Spencer and co. also played on Thursday night onstage of the newly-launched Mercado de la Playa. This Mercado plopped itself down in the La Playa stadium parking lot, and was a dizzy glut of fun, grub, and amusement ride distractions across the street from the beach, a Coney Island of the mind, 805-style.

On Friday night, roughly 4,000 people swept up out of the official Fiesta zone downtown and up the hill to catch an alternative micro-fiesta at the Santa Barbara Bowl, a gospel-reggae-N’awlins funky soiree with Robert Randolph, Mavis Staples, Ziggy Marley, and Trombone Shorty (see review at

While the city slept in on Sunday, those in the know beat a path to the beating heart of the Mercado Lady Guadalupe, adjacent to Our Lady of Guadalupe church on Sunday afternoon. There, a happy swarm of 11th hour Fiesta-ites flock to the reasonably-priced Mexican cuisine (myself, I gotta’ have the ceremonial and delectable pozole), the chance-taking optimists crowding the Loteria tent, and with Mexican music booming and thumping from the stage, with a Miller High-Life in tow.

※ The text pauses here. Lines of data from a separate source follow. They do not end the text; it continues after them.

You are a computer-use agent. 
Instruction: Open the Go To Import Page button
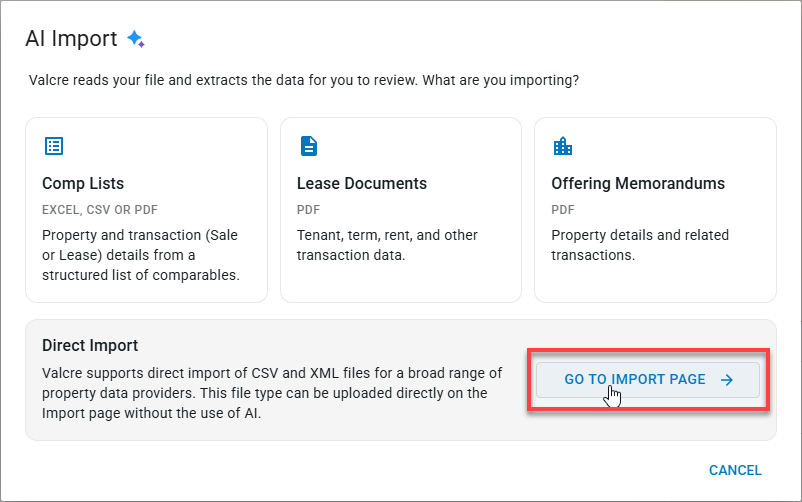(648, 380)
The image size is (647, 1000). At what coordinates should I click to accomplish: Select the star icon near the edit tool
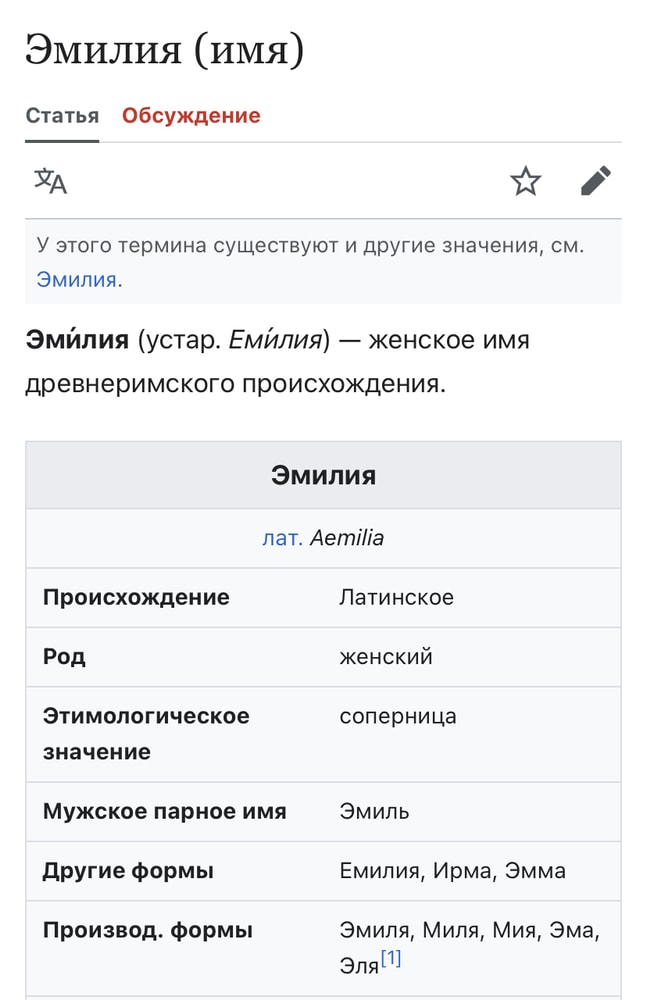[x=525, y=181]
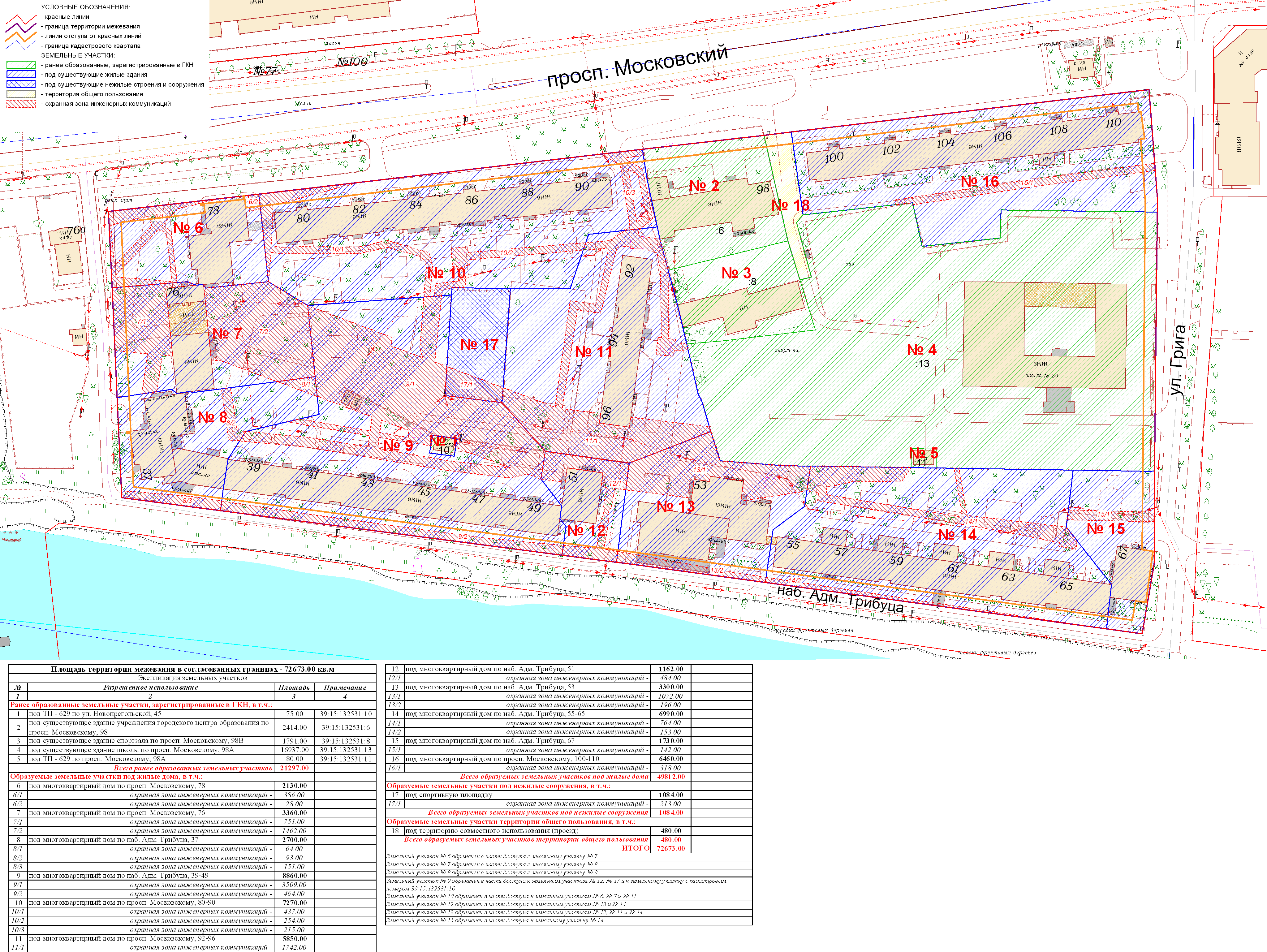Click the green hatched legend swatch
This screenshot has height=952, width=1267.
point(21,65)
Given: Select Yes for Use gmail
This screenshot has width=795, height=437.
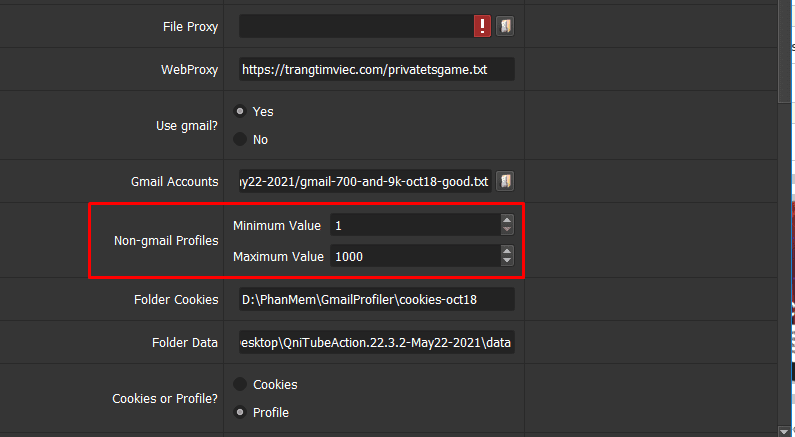Looking at the screenshot, I should click(240, 111).
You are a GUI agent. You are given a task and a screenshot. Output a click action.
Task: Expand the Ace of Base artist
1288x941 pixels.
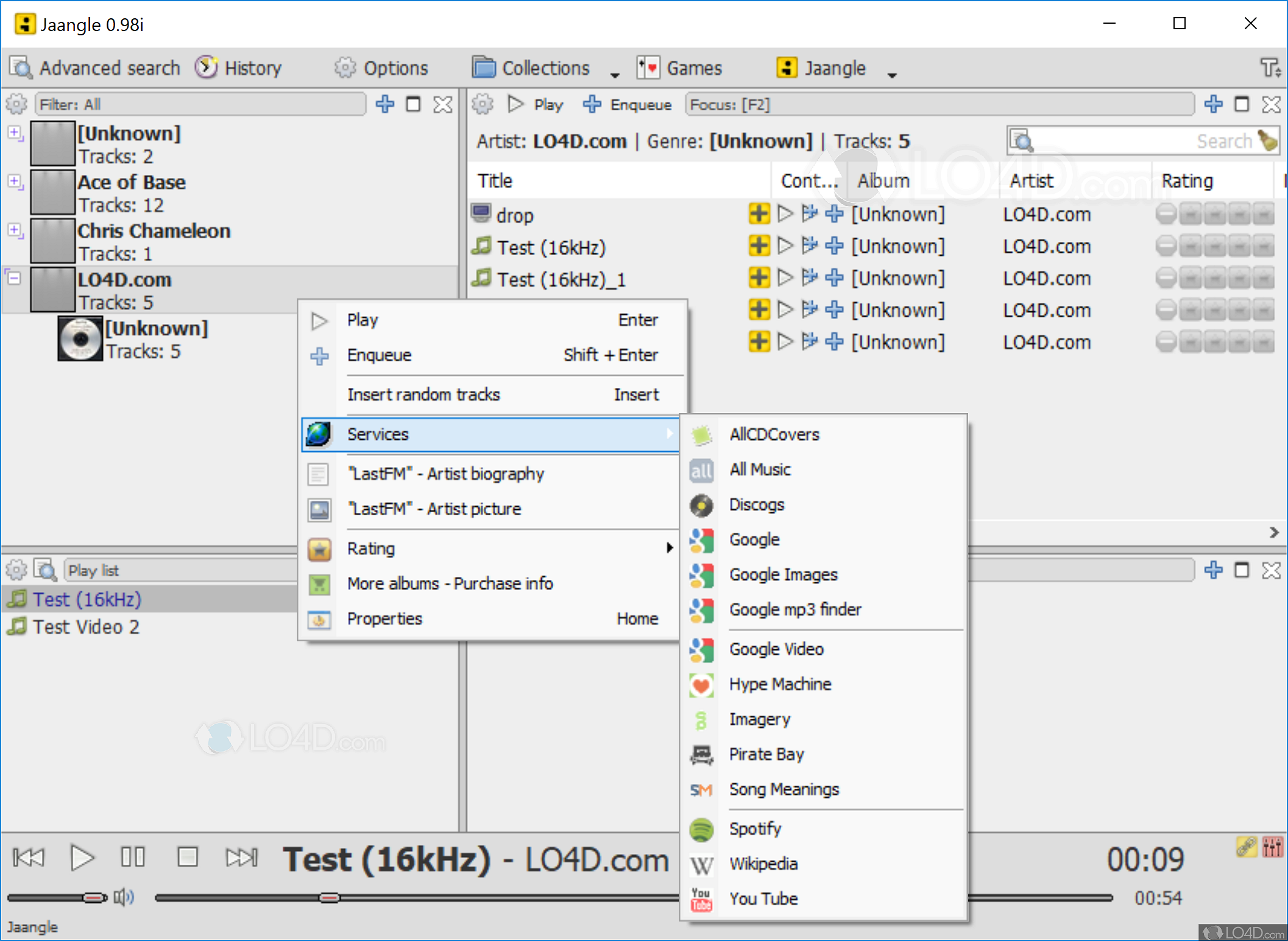15,181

In such a ripe and relaxed community setting, thoughts of Spanish land grants or European imperialism are far away, momentarily washed away by the champagne of beers and what it represents. Next up: “Old Spanish Days” reaches the ripe old age of 100. As we allow relaxed standards of behavior and accountability from young and old citizens and family — bring it on!

Going Bowl-ing:

Speaking of Bowl goings-on, the next week’s highlight comes in the form of the Sunday, August 13, return visit from Father John Misty. For historical bearing, the now-semi-mystical character whose past iterations/incarnations in the world and in Santa Barbara have included drumming for Fleet Foxes and appearing as shoe-gazing crooner — at the small but legendary Muddy Waters on Haley Street.

Latecomers to the show will be missing out: openers The Head and the Heart are a true blue indie-folk-pop sensation with their own winning sound. The latest chapter in a five-album discography dating back to 2009 is last year’s Every Shade of Blue: from the Roy Orbison-esque lilt of its title track, the album is tastefully informed by decisions of the head and the heart, and of old school and new attitude musical flavors.